Watch their tummy's, you can tell if they had enough food by the bulge.
Remember lots of feeding goes with lots of water changes....if you want them to grow fast.


----------



## lksdrinker (Feb 12, 2014)

I've picked up juvenile angels from breeders on several occasions and have treated them different with very different outcomes. I essentially purchased them at about the same time (a week or two apart) and they were all pretty tiny with bodies the size of a quarter or smaller. Now they're all about 1 year old or a bit more by now. The first ones I got were put in a planted tank and get fed daily with the occasional day skipped here and there. They now look like pretty decent healthy angels and I have no complaints. I's say their bodies are maybe silver dollar sized or a bit bigger (maybe a standard chips ahoy cookie size lol). The other group were put in a bare bottom tank and I treat them as I do juvenile discus. Feed with an auto feeder 4 times a day and supplemented with something like freeze dried blackworms or frozen beefheart once or twice a day (most days) with daily water changes at the beginning and now more like every other to every third day. These guys are HUGE! I'd say the bodies are easily the size of a human fist and if measured from tip of the fins top to bottom I say easily 6-8 inches plus.


----------



## mooncon1 (Oct 12, 2011)

What iksdrinker said,i keep discus and angels and they like the same thing as the discus do lots of food and clean water so that means lots of water changes and as always clean up any excess food.


----------



## Nordic (Nov 11, 2003)

This is as true for discus as it is for even a guppy. Nitrates stunts growth, very few fish can recover lost growth even if conditions are improved later. Swordtails for example are able to play catch up when they have less than ideal starts.


----------



## patfat (Oct 23, 2015)

thank you everyone for the advice and experiences with angelfishes...I think I'll stick with the 2 a day feedings since i got a planted tank and i dont want to mess with water chemistry in excess nutrients..i just whipped up some DIY food last night that I got from one of those aquarium boxes that gets sent to your home which is supposed have tones of good stuff to make fish grow and other things..any who ill throw one of those in every other few days and go from there with it..right now there about the size of a nickel or a quarter..once i get home from work ill take a couple of photos of them..I honestly have feel in love with the little guys they being so active..Its actually making my acara be jealous and making him come out to the front of the glass more then ever now hah!! Where I read that angels do that to other fish which is fine with me lol..my acara swims with them and does no harm so thats another good sign


----------



## WhiteRaven (Apr 12, 2016)

I was hoping to put some angels in my 55ga as my centerpiece fish. I really wanted discus but don't have the time for all the water changes and feeding of the young. So angels were my second choice. Now it seems I need to do that many water changes any way for optimal health? It seems unfair to stunt them. I'd really like the experience of raising the angels rather than buying adults.


----------



## Nordic (Nov 11, 2003)

The thing is, you do this for 3 months, and you are going to have angels the size other people have at 6 months plus.
Even better if you can prevent breeding until they are two years old. Again as an example, swordtails grow much faster and bigger when kept separate from the opposite sex, as all energy goes into feeding.

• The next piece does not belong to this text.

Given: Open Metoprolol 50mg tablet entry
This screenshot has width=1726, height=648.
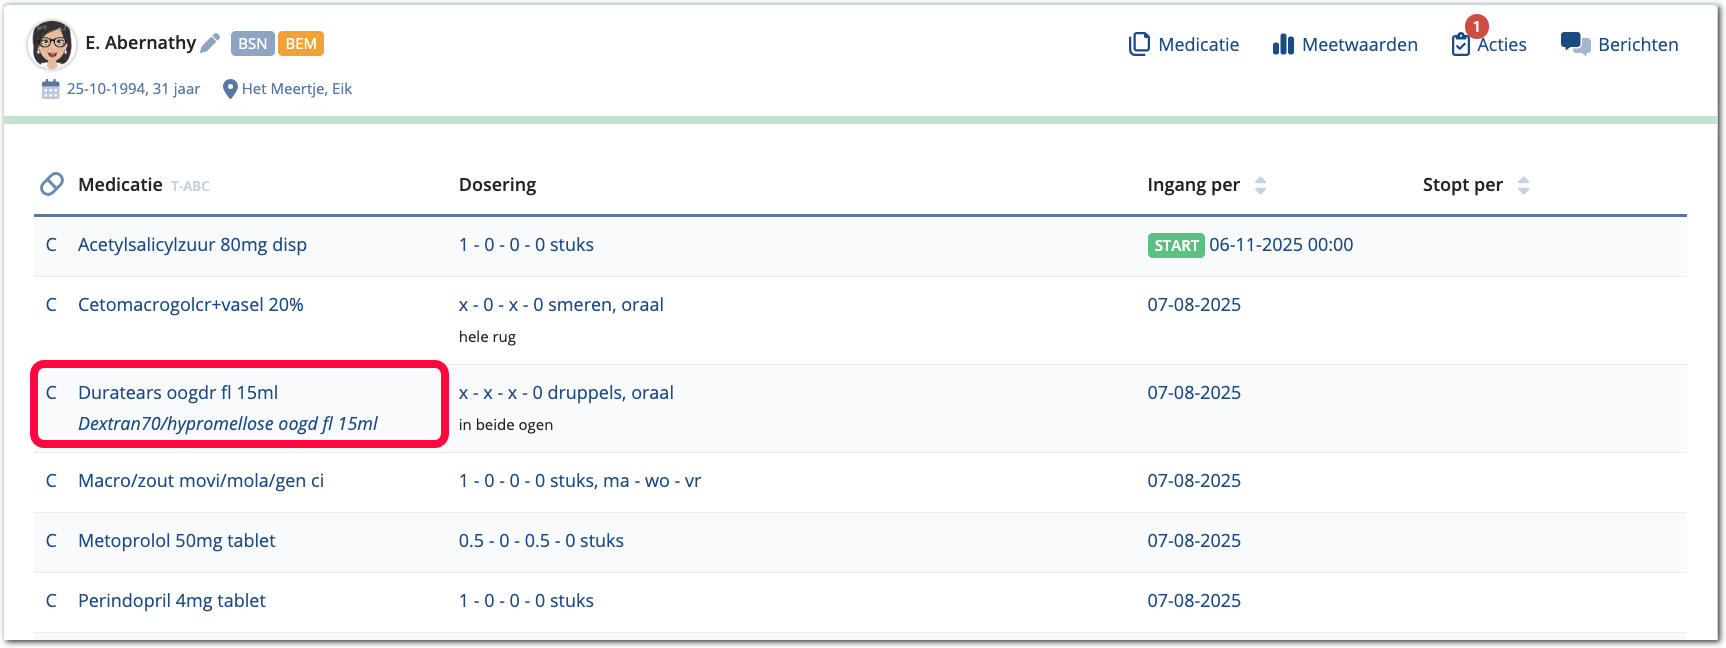Looking at the screenshot, I should (x=176, y=541).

Babies need many small meals a day, because they have tiny tummies.

When they are grown out, they can hold a lot of food, and a single decent meal will be sufficient.


----------



## WhiteRaven (Apr 12, 2016)

Nordic said:


> The thing is, you do this for 3 months, and you are going to have angels the size other people have at 6 months plus.
> Even better if you can prevent breeding until they are two years old. Again as an example, swordtails grow much faster and bigger when kept separate from the opposite sex, as all energy goes into feeding.
> 
> Babies need many small meals a day, because they have tiny tummies.
> ...


How long should one use a grow out tank before transferring them to the main display tank? What size tank should I need to grow our 5 angels?


----------



## Nordic (Nov 11, 2003)

The bigger the tank, the more stable the water parameters. That being said, Tank height is quite important. I would use at least 1.5 to 2' deep tanks, deeper if you have the resources. Now, it doesn't make sense financially to keep 5 or 6 baby angels on their own in a 4' tank, so try and use some common sense, maybe buy a few extra ( if you can find good quality) you can always sell them off when they reach decent size. People pay a premium for larger angels and even more for proven breeding pairs (i.e. having at least 1 successful spawn with healthy fry). Alternatively scale your tanks as the fish grow. Do your research first into what constitute a good quality angel, both in terms of colouration and fins. (there are basically 3 branches of angels - phillipine, altum and scalare)

Small tanks have the benefit that a small amount of food seems more concentrated and easier to find for baby fish.

The fish farm I got some of my angels from used 55gals for growout tanks, but I use the term loosely as you have seen how small people sell angles these days. Don't move your angels around until they are at least pea sized.


----------



## Avianwing (Dec 15, 2009)

A lovely Angel fish tank I came cross; burning with envy 

https://www.youtube.com/watch?v=ua8_65gT1AM


----------



## Nordic (Nov 11, 2003)

Some days I hate them, some days I love them.
My angel fry started free swimming today... well, the eggs I didn't smash when I dropped the egg tile on its face.


----------



## lksdrinker (Feb 12, 2014)

Nordic said:


> well, the eggs I didn't smash when I dropped the egg tile on its face.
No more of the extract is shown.